Sept. 8, 2010
Whether accepting a new view of ourselves “rewires” our brain is unknown, but a truly open exchange – dialog – can be traumatic. To engage in this we have to let down our psychological barriers and prepare our minds to see things we may have been unaware of.
Some inabilities to do this do arise from physical impairment. Medical agnososia refers to inability of patients to recognize their own impairment, as with some Alzheimer’s patients. But much unawareness is merely exasperating to others, who may be equally bricked in. We describe it as denial, tunnel vision, blind spotting, framing, in-the-box — and using more malicious terms. It’s impossible to know everything, so our zones of ignorance stretch to infinity. Awareness of that helps open minds for dialog.

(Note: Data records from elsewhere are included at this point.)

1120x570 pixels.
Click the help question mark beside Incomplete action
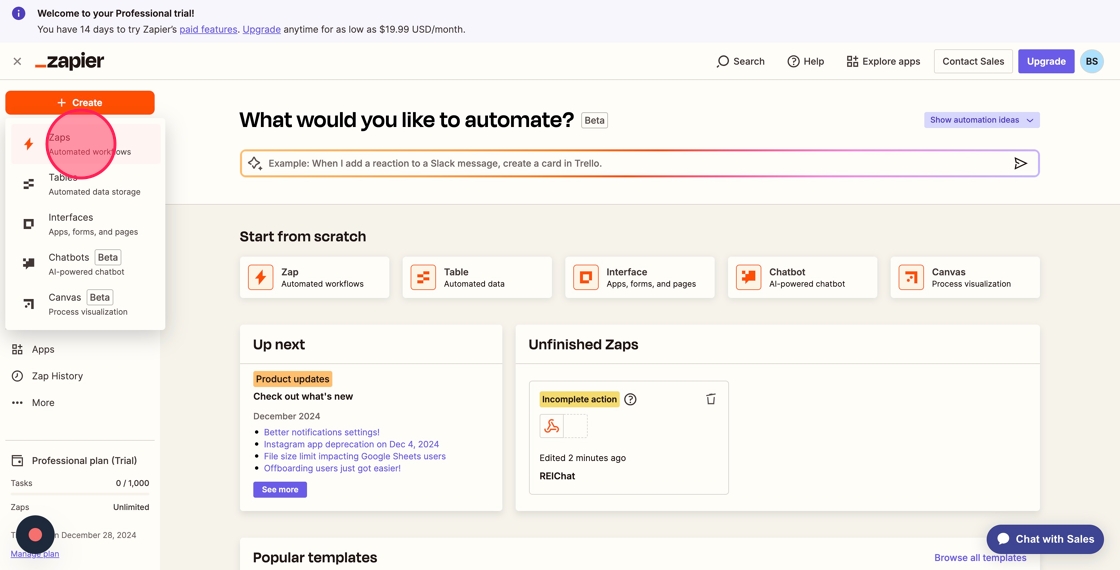pos(630,399)
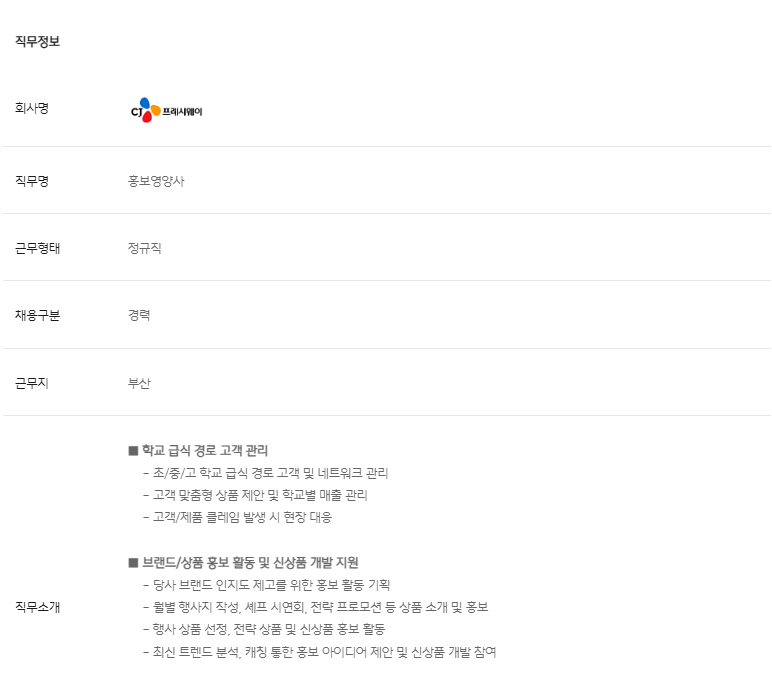Click the 부산 work location value

pyautogui.click(x=139, y=383)
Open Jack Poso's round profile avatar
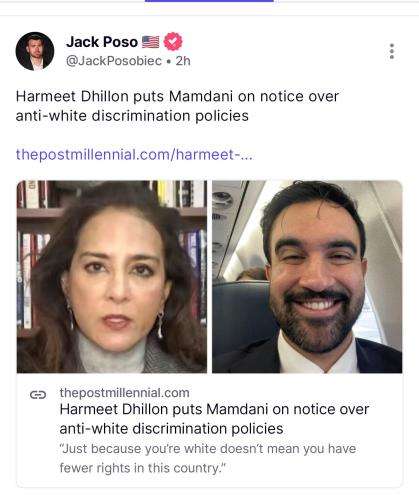Screen dimensions: 419x500 pos(35,51)
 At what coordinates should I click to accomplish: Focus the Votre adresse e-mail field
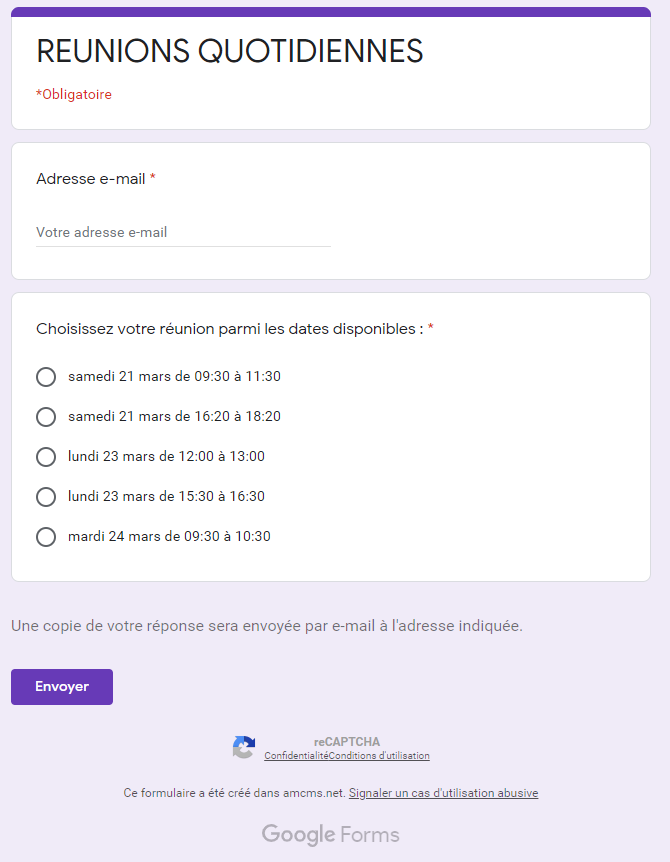click(x=183, y=233)
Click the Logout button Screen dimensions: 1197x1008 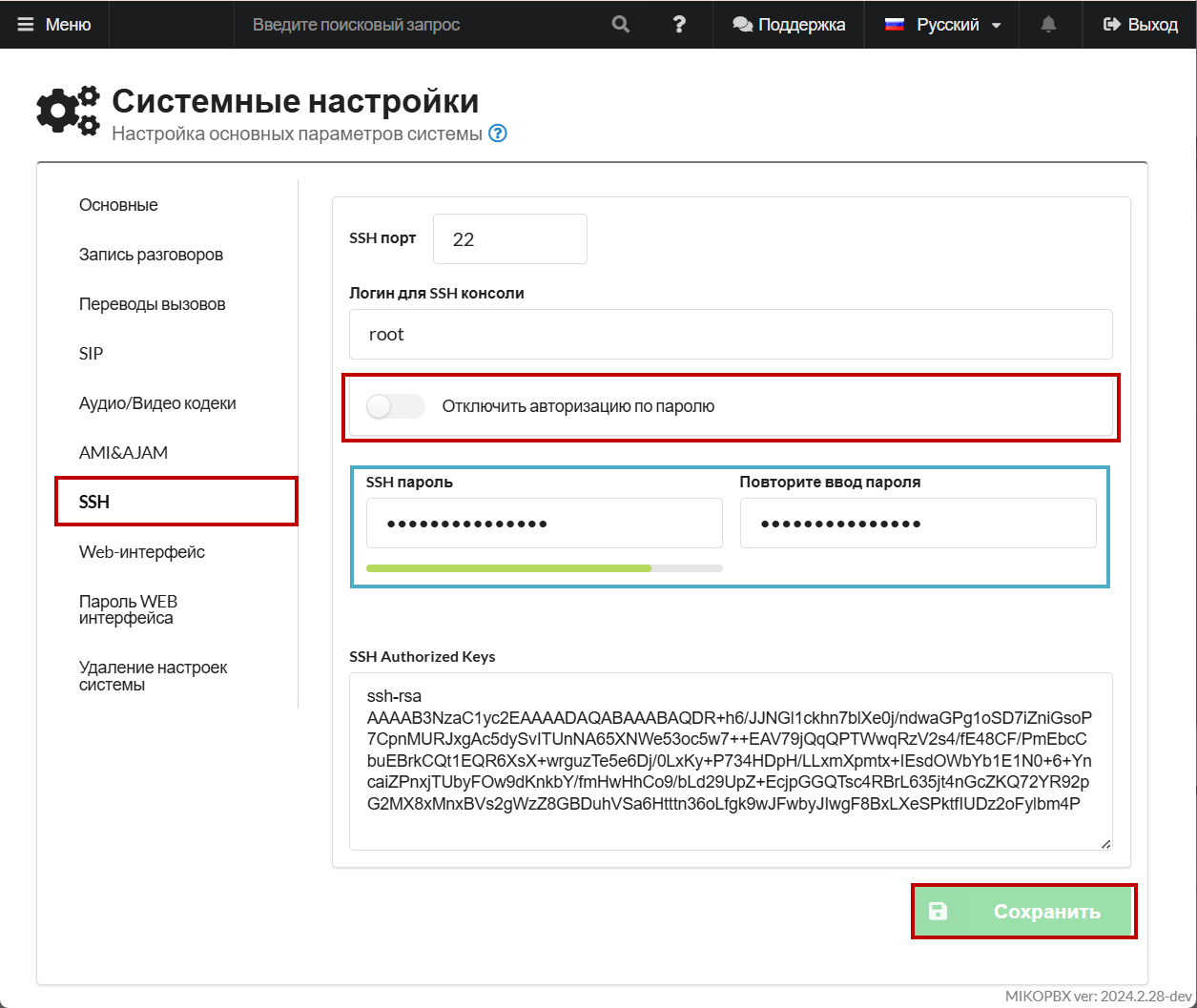(x=1141, y=25)
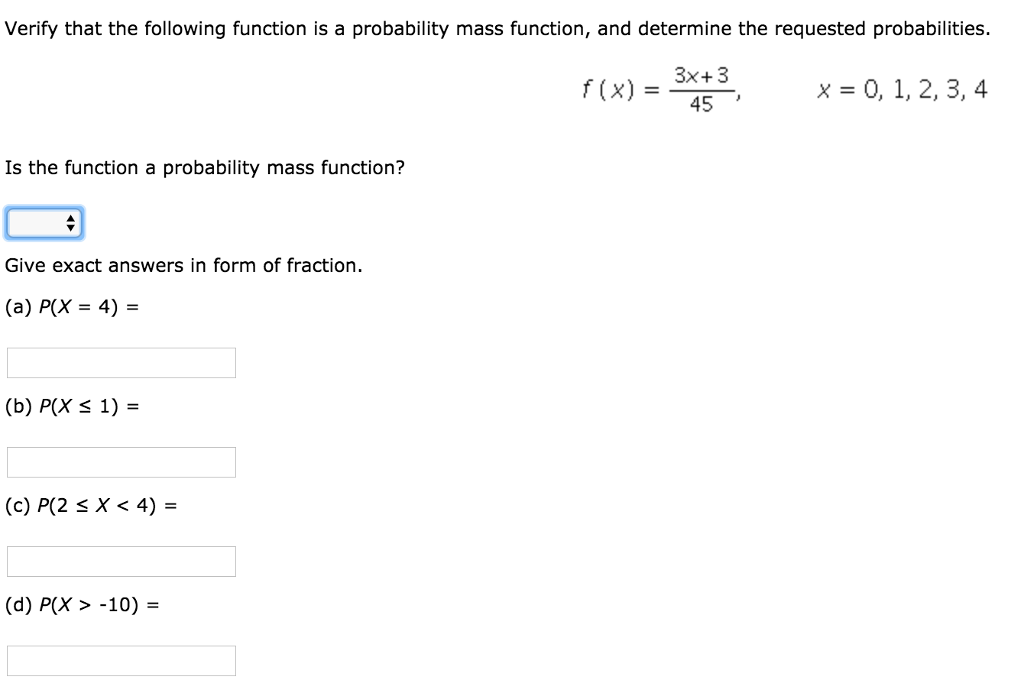Click the x = 0, 1, 2, 3, 4 domain text
This screenshot has width=1024, height=680.
point(902,89)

Huge changes to deal with Compression could take a lot of dialog — mutual dispelling of “mutual unawareness.” But most of us have to work up to this. Sounds easier than it is.
Unawareness is part of life in workaday worlds, distorting communication. For instance, “silo-mentalities” warp the interpretation of non-silo messages. Value Stream Maps may increase common process awareness, but no two people see a Value Stream exactly the same way. In addition, sometimes we must make decisions before knowing all key facts. To screw up confidence we presume that guesstimates and assumptions were factual. Or accept as factual information from “trusted” sources (on the web or elsewhere), but blow off others. Or we don’t question old assumptions; may not even be aware that we’re making them.
A related effect called Dunning-Kruger is summarized by the title of a 1999 paper on it, “Unskilled and Unaware of It: how difficulties recognizing one’s own incompetence lead to inflated self-assessments.” What’s remarkable is that this paper was published. It was stale news over 40 years ago. A variation of it turned up in Doc Hall’s dissertation data. Only 3 of 69 engineers considered below average by their peers self-recognized that they were below average, a finding so trivial that it was academically un-publishable at the time. Nothing new to write about, and nobody wanted to talk about it.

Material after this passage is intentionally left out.